PROMPT 1:
Using the passage on the Quit India Movement, answer the following:
(a) Where was the movement launched?
(b) What did the Cripps Mission offer Indian politicians for India after the war's end?
(c) Under what rules did the British Government arrest Gandhi, Nehru and other Congress leaders?
======== SELECTED EXCERPT
The Quit India Movement, or the August Movement, was a Civil Disobedience Movement launched at Gowalia Tank Maidan, at the Bombay session of the All-India Congress Committee by Mahatma Gandhi on 8 August 1942, during World War II, demanding an end to British Rule of India.

Refusing to support the colonial British government’s involvement in World War II, in 1942 the Indian National Congress party launched the campaign known as Quit India.

The Cripps Mission offered Indian politicians full “dominion status” for India after the war’s end, with the additional stipulation, as a concession primarily to the Muslim League, that any province could vote to “opt out” of such a dominion if it preferred to do so.

Declaring that the British presence in India was a provocation to the Japanese, Gandhi called on the British to “quit India” and to leave Indians to deal with the Japanese by nonviolent means, but Gandhi and all members of the Congress Party high command were arrested before the dawn of that movement in August 1942.

Gandhi called for ‘Do or Die’, a voluntary British withdrawal from India. Gandhi told the masses to act as an independent nation and not to follow the orders of the British. The next day, Gandhi, Nehru and many other leaders of the Indian National Congress were arrested by the British Government under the Defence of India Rules.
================
PROMPT 2: Convert the records from the line with "Click the Test badge" up to and including the line with "Image resolution: width=911" into a numbered list, dropping any blank lines.
======== MATERIAL TO PROCESS
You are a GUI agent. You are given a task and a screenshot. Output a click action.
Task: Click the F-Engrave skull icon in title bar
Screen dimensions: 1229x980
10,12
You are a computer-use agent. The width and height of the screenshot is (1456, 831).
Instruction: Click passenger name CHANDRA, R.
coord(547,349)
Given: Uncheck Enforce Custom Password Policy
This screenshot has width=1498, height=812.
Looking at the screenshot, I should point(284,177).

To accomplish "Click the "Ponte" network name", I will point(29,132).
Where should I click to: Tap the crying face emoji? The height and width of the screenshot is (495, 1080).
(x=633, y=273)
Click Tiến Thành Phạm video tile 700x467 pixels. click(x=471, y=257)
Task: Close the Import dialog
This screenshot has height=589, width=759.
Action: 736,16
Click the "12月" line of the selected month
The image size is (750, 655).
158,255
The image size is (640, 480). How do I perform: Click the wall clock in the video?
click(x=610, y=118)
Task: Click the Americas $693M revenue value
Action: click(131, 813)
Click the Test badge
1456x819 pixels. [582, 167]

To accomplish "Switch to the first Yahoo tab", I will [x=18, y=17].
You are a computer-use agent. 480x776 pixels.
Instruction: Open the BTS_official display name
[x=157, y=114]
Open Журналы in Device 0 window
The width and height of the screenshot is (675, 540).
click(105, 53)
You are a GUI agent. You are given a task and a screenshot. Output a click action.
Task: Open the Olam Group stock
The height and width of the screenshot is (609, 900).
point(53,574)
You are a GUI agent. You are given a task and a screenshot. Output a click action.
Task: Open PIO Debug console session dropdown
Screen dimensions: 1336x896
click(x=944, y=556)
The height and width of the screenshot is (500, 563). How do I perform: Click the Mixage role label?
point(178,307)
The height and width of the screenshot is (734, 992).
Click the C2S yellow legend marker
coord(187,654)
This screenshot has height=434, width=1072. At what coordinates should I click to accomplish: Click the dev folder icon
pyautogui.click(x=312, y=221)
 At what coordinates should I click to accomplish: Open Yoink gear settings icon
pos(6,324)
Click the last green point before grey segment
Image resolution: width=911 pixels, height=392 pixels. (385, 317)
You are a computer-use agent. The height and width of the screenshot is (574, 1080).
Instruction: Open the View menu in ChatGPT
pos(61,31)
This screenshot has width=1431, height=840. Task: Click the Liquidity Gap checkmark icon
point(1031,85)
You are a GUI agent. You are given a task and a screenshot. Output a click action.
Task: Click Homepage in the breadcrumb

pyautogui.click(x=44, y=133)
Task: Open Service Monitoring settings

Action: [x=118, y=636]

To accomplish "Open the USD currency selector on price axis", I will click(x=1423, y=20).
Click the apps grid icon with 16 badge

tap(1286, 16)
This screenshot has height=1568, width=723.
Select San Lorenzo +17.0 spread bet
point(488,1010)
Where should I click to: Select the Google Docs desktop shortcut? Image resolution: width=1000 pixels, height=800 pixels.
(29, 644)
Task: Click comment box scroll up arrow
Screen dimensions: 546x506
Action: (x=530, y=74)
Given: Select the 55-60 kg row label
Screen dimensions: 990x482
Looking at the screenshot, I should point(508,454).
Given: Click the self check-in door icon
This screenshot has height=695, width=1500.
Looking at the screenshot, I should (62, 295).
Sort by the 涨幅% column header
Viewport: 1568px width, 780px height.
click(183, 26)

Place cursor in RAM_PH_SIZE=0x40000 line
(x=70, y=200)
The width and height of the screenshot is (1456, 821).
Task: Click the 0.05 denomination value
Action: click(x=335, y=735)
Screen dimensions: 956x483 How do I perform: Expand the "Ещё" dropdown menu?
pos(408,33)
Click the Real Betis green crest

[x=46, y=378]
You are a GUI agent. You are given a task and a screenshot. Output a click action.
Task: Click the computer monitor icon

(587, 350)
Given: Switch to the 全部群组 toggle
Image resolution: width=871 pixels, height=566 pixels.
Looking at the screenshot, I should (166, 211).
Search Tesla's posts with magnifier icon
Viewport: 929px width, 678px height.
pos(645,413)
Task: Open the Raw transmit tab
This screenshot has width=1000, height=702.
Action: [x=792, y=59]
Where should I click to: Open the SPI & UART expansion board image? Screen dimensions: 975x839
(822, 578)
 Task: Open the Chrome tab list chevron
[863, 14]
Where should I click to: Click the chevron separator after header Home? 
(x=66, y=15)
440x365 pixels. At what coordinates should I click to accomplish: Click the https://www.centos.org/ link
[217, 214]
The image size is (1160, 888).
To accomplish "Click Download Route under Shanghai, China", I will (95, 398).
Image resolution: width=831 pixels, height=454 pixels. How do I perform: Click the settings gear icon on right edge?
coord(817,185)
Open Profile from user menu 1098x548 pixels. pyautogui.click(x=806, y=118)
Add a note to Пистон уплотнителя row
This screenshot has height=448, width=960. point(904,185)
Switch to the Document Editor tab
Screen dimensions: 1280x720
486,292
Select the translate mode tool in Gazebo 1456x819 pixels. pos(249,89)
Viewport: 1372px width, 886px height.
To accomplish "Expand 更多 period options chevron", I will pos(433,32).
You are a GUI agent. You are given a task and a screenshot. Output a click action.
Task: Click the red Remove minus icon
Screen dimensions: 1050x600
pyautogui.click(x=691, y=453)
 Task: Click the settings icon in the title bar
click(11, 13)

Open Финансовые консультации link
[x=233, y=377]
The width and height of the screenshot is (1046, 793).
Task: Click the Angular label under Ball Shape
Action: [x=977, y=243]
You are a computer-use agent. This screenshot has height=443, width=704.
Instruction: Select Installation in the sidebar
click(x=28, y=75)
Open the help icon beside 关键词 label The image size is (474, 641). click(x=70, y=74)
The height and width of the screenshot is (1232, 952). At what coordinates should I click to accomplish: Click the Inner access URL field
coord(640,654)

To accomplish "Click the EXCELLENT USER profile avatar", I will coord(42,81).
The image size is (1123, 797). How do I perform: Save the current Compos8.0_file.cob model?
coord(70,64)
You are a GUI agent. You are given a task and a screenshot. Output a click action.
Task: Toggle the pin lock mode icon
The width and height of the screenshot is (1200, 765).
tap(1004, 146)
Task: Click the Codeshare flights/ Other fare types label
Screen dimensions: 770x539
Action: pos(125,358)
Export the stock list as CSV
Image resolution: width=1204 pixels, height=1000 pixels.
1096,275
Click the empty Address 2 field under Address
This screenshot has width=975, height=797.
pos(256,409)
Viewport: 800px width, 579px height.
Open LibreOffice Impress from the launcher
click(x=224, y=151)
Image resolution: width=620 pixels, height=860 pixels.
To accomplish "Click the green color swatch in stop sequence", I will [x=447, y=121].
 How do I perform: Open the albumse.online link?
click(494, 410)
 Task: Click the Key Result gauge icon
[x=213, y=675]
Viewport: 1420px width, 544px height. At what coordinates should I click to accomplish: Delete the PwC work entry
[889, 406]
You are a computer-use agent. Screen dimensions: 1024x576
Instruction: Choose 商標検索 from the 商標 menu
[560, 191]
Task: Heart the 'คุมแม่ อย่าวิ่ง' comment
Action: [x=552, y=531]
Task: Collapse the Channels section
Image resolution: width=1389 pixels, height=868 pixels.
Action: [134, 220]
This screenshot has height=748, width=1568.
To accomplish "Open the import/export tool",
================
FULL SOLUTION 1:
(a) At Gowalia Tank Maidan, at the Bombay session of the All-India Congress Committee.
(b) Full "dominion status."
(c) The Defence of India Rules.

FULL SOLUTION 2:
1. Click the Test badge
2. 1456x819 pixels. [582, 167]
3. To accomplish "Switch to the first Yahoo tab", I will [x=18, y=17].
4. You are a computer-use agent. 480x776 pixels.
5. Instruction: Open the BTS_official display name
6. [x=157, y=114]
7. Open Журналы in Device 0 window
8. The width and height of the screenshot is (675, 540).
9. click(105, 53)
10. You are a GUI agent. You are given a task and a screenshot. Output a click action.
11. Task: Open the Olam Group stock
12. The height and width of the screenshot is (609, 900).
13. point(53,574)
14. You are a GUI agent. You are given a task and a screenshot. Output a click action.
15. Task: Open PIO Debug console session dropdown
16. Screen dimensions: 1336x896
17. click(x=944, y=556)
18. The height and width of the screenshot is (500, 563). How do I perform: Click the Mixage role label?
19. point(178,307)
20. The height and width of the screenshot is (734, 992).
21. Click the C2S yellow legend marker
22. coord(187,654)
23. This screenshot has height=434, width=1072. At what coordinates should I click to accomplish: Click the dev folder icon
24. pyautogui.click(x=312, y=221)
25.  At what coordinates should I click to accomplish: Open Yoink gear settings icon
26. pos(6,324)
27. Click the last green point before grey segment
28. Image resolution: width=911 pixels, height=392 pixels. (385, 317)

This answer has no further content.